Двое мужчин в костюмах и галстуках:
— Есть и другая возможность. Семья живет в Израиле, ты работаешь во Франции, вечером в четверг приезжаешь к семье. Самолет «Эль Аль» переполнен бизнесменами, которые так живут. Их называют «алией „Боинга“».
— Нет, мне это не нравится. Надо сделать выбор: или там, или здесь.
— Можно так пожить какое-то время, пока осмотришься и наладишь свой бизнес в Израиле.
— Скажешь тоже — бизнес в Израиле! Шутишь, что ли? Только тебя там и ждали. Там палец сунуть некуда. Акулы!
— Ну, должны же быть и амбразуры в стене!
Старая женщина встретилась со мной взглядом:
— Ничего я не поняла, ничего. А побывать рада. Люблю, когда евреи собираются вместе. Сразу тепло на сердце. Французы нас не любят. Арабы ненавидят. У нас один выход: обходиться без них и любить друг друга.
Франция болеет своими евреями. Франция болеет Израилем. Мы уже не французы иудейского исповедания, мы французские евреи. Евреи во Франции.
Март 2003
Я открыл на звонок дверь, и вот мама с папой уже заглядывают через мое плечо в комнату. Они отвечают мне, торопливо прикладываясь щеками к моей щеке, и входят.
— А где малыши?
— У нас все в порядке, спасибо.
Мама меня не слышит. Она слышит детские голоса и взрывы смеха и направляется к кухне. Папа спешит за ней.
— Дедуля! Бабуля!
Малыши бросаются им на шею.
— Mchekpara!
Старея, мама стала возвращаться к арабским словам, когда бывала переполнена чувствами. Малышей смешат эти слова, и они пытаются их повторять. Меня эти слова трогают. Или злят — смотря по настроению.
Мы сели за стол, и я почувствовал: мама нервничает. Она едва прислушивается к словам Гислен. Папа уткнулся в тарелку, он где-то далеко от нас, погрузился в свои мысли. Я догадываюсь, что мама хочет нам что-то сказать и ждет подходящего момента. Когда дети, кончив еду, поднимаются из-за стола, она наконец решается.

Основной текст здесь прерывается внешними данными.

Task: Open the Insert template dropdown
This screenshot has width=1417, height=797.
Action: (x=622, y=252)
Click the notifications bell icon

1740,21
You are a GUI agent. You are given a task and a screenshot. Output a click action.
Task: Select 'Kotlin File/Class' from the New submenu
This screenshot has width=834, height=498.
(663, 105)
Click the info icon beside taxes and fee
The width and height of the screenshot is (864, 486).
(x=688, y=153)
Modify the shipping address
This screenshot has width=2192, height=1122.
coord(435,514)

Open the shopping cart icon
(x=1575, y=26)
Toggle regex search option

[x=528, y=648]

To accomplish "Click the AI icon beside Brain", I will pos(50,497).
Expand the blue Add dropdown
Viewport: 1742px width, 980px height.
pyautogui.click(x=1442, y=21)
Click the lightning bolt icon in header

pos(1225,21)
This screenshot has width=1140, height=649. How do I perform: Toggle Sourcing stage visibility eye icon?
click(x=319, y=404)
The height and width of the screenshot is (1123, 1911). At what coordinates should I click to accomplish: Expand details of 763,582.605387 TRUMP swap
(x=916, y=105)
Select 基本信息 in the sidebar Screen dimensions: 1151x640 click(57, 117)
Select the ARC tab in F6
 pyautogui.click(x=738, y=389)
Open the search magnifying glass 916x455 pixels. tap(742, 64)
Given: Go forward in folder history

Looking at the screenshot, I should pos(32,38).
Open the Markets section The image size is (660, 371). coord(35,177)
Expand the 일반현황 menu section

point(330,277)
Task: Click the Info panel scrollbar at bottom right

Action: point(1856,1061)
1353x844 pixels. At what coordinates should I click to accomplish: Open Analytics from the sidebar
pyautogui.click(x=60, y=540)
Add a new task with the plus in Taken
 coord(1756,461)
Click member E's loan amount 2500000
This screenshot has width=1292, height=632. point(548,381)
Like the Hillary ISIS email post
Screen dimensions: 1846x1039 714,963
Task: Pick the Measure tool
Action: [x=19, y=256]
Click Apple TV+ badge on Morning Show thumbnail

— Мы хотим поговорить с вами. Обсудить серьезную проблему.
Начало многообещающее. Проблема, должно быть, и в самом деле серьезная. Папа кивает, подтверждая, что он действительно часть «мы» и действительно заинтересован во всем, что последует.
— Ну так вот. Мы хорошенько подумали обо всем и решили… В общем, нам показалось… Что мы должны ехать. — Считая, что ее сообщение предельно ясно, мама ждет, что мы скажем.
— То есть? Кто должен ехать? И куда?
Папа с огорченным видом посмотрел на маму.
— Что ты хочешь? Он прав! Ты недостаточно объяснила. Он подумал о каникулах.
Маме неприятно, что она должна повторять все заново, и она передергивает плечами.
— Мы должны уехать из Франции. Мы все. Вся семья.